Department of Radiation Physics, Institute of Clinical Sciences, Sahlgrenska Cancer Center, Sahlgrenska Academy at the University of Gothenburg, Sahlgrenska University Hospital, Gothenburg, Sweden.
Department of Applied Physics, Chalmers University of Technology, Gothenburg, Sweden.
PLoS One. 2018 Jul 12;13(7):e0197911. doi: 10.1371/journal.pone.0197911. eCollection 2018.
High-throughput gene expression analysis is increasingly used in radiation research for discovery of damage-related or absorbed dose-dependent biomarkers. In tissue samples, cell type-specific responses can be masked in expression data due to mixed cell populations which can preclude biomarker discovery. In this study, we deconvolved microarray data from thyroid tissue in order to assess possible bias from mixed cell type data. Transcript expression data [GSE66303] from mouse thyroid that received 5.9 Gy from 131I over 24 h (or 0 Gy from mock treatment) were deconvolved by cell frequency of follicular cells and C-cells using csSAM and R and processed with Nexus Expression. Literature-based signature genes were used to assess the relative impact from ionizing radiation (IR) or thyroid hormones (TH). Regulation of cellular functions was inferred by enriched biological processes according to Gene Ontology terms. We found that deconvolution increased the detection rate of significantly regulated transcripts including the biomarker candidate family of kallikrein transcripts. Detection of IR-associated and TH-responding signature genes was also increased in deconvolved data, while the dominating trend of TH-responding genes was reproduced.
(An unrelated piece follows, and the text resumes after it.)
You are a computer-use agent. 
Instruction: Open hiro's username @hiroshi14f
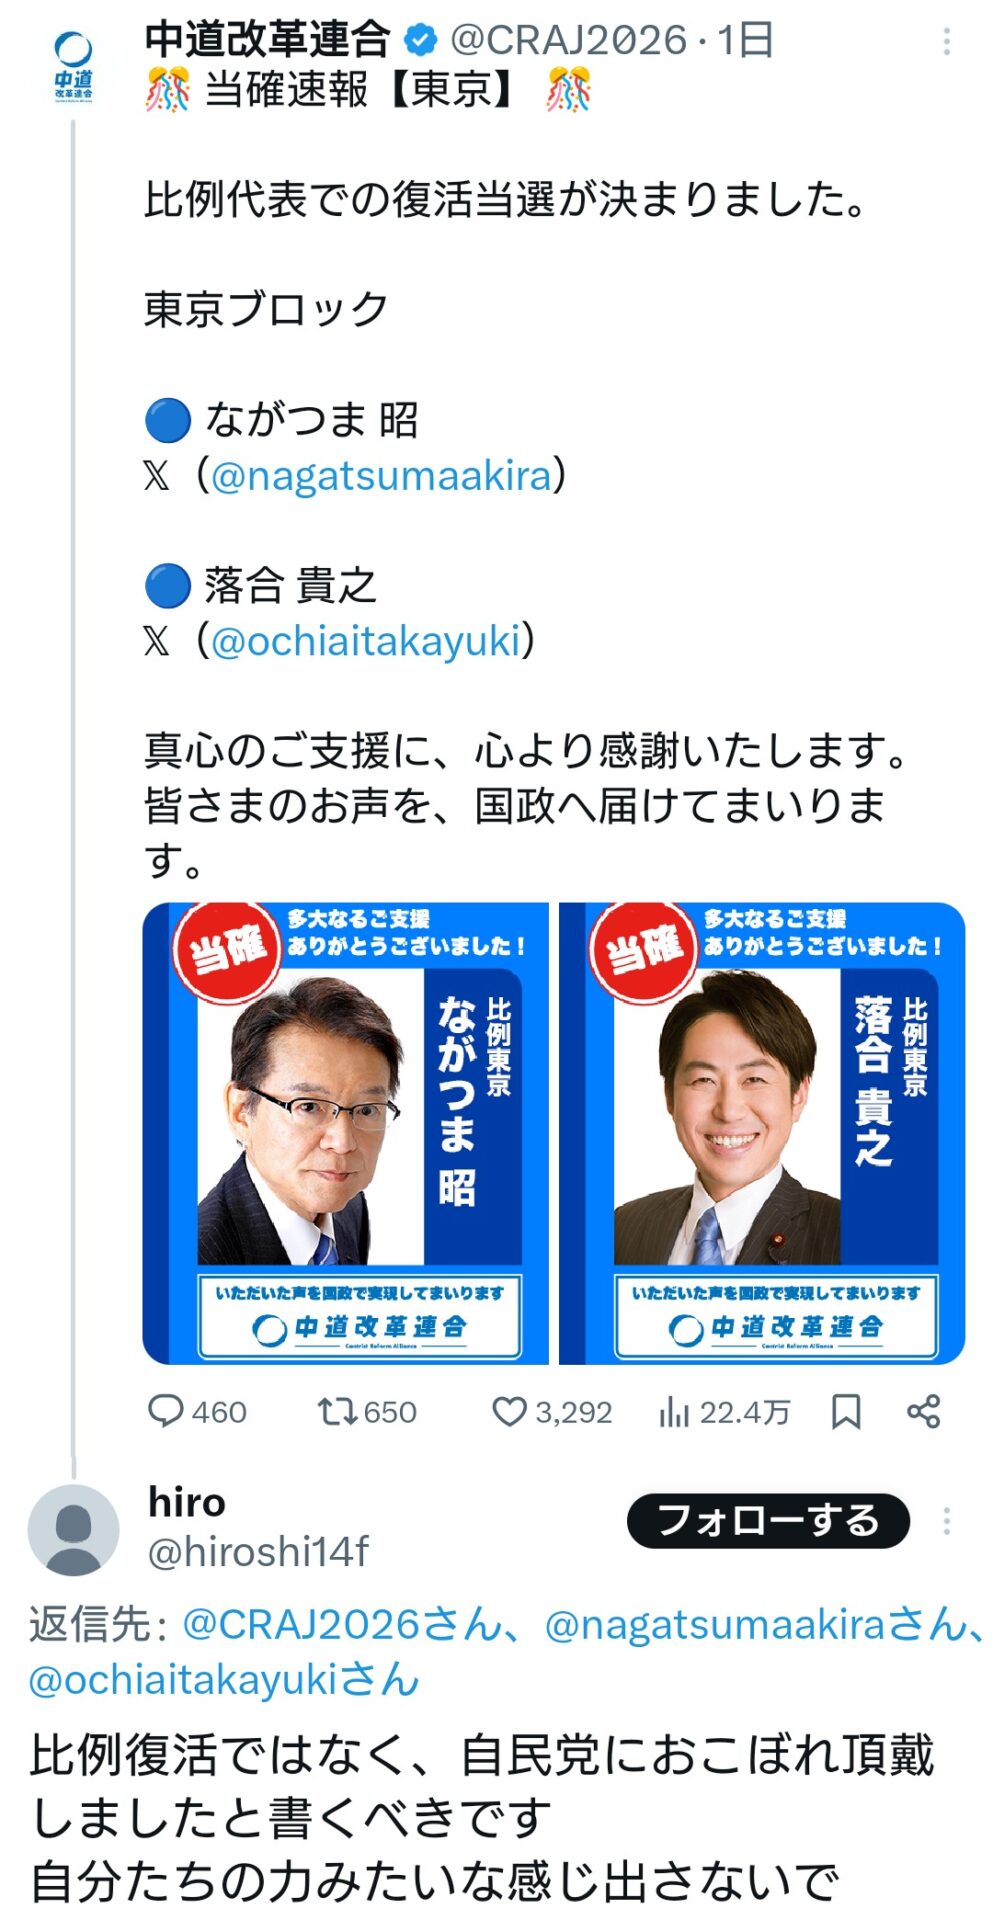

Importantly, responses in biological processes for DNA integrity, gene expression integrity, and cellular stress were not detected in convoluted data-which was in disagreement with expected dose-response relationships-but upon deconvolution in follicular cells and C-cells. In conclusion, previously reported trends of 131I-induced transcriptional responses in thyroid were reproduced with deconvolved data and usually with a higher detection rate. Deconvolution also resolved an issue with detecting damage and stress responses in enriched data, and may reduce false negatives in other contexts as well. These findings indicate that deconvolution can optimize microarray data analysis of heterogeneous sample material for biomarker screening or other clinical applications.
高通量基因表达分析越来越多地应用于辐射研究中,以发现与损伤相关或与吸收剂量相关的生物标志物。在组织样本中,由于混合细胞群体,细胞类型特异性反应可能在表达数据中被掩盖,从而阻碍生物标志物的发现。在这项研究中,我们对甲状腺组织的微阵列数据进行了去卷积处理,以评估混合细胞类型数据可能带来的偏差。使用 csSAM 和 R 对来自接受 131I 24 小时内 5.9 Gy(或模拟处理 0 Gy)辐射的小鼠甲状腺的转录表达数据[GSE66303]进行了基于细胞频率的滤泡细胞和 C 细胞去卷积处理,并使用 Nexus Expression 进行了处理。使用基于文献的特征基因来评估电离辐射(IR)或甲状腺激素(TH)的相对影响。根据基因本体论术语,通过丰富的生物学过程来推断细胞功能的调节。我们发现,去卷积增加了显著调节转录物的检测率,包括 kallikrein 转录物的生物标志物候选家族。去卷积数据中也增加了 IR 相关和 TH 响应的特征基因的检测,而 TH 响应基因的主导趋势得到了重现。重要的是,在卷积数据中未检测到与 DNA 完整性、基因表达完整性和细胞应激相关的生物学过程反应,这与预期的剂量反应关系不一致,但在滤泡细胞和 C 细胞中去卷积后则可以检测到。总之,使用去卷积数据重现了 131I 诱导的甲状腺转录反应的先前报道趋势,并且通常具有更高的检测率。去卷积还解决了在富集数据中检测损伤和应激反应的问题,并且在其他情况下也可能减少假阴性。这些发现表明,去卷积可以优化异质样本材料的微阵列数据分析,用于生物标志物筛选或其他临床应用。